Objective — Copy out the records, requests included, starting with the line that contains "Open the three-dot more options menu" and going on through the line that contains "pos(143,373)". Offset every coordinate in the answers by -108.

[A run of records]
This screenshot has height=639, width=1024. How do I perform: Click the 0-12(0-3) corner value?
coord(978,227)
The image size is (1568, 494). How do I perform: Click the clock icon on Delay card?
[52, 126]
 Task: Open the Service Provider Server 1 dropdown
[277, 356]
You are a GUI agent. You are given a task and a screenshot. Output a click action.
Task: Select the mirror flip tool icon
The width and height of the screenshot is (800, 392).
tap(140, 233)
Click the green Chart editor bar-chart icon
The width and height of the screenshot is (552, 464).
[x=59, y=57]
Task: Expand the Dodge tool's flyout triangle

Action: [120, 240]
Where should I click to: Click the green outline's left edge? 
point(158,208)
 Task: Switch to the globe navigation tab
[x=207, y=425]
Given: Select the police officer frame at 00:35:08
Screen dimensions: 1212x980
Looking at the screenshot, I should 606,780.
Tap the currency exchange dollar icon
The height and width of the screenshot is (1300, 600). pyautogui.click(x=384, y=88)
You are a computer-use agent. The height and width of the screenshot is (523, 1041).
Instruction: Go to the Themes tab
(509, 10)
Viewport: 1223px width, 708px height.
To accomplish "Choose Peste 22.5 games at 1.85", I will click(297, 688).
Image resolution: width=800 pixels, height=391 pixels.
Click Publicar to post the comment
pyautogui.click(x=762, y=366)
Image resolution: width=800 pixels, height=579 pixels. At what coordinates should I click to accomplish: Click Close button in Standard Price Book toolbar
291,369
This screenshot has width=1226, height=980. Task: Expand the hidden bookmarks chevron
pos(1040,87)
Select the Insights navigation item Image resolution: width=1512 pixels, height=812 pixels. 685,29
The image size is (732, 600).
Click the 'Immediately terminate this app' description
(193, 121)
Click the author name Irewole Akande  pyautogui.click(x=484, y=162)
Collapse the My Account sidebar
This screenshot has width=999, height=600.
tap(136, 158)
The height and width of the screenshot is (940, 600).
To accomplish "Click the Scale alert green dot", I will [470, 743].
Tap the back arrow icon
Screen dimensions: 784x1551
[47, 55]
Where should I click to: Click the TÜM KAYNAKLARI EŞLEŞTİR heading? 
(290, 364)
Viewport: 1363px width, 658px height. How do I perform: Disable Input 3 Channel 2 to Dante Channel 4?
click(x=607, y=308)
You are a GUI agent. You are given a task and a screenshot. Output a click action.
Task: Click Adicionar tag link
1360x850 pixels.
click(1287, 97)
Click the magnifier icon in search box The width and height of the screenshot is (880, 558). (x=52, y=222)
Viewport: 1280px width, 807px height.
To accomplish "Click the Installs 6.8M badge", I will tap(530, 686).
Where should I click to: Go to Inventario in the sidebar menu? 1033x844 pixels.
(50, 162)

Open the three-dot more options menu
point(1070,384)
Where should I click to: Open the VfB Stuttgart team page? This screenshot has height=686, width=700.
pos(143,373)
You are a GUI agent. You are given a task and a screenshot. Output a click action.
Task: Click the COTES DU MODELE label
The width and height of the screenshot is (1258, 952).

Right answer —
Open the three-dot more options menu
point(962,276)
Where should I click to: Open the VfB Stuttgart team page? This screenshot has height=686, width=700.
pos(35,265)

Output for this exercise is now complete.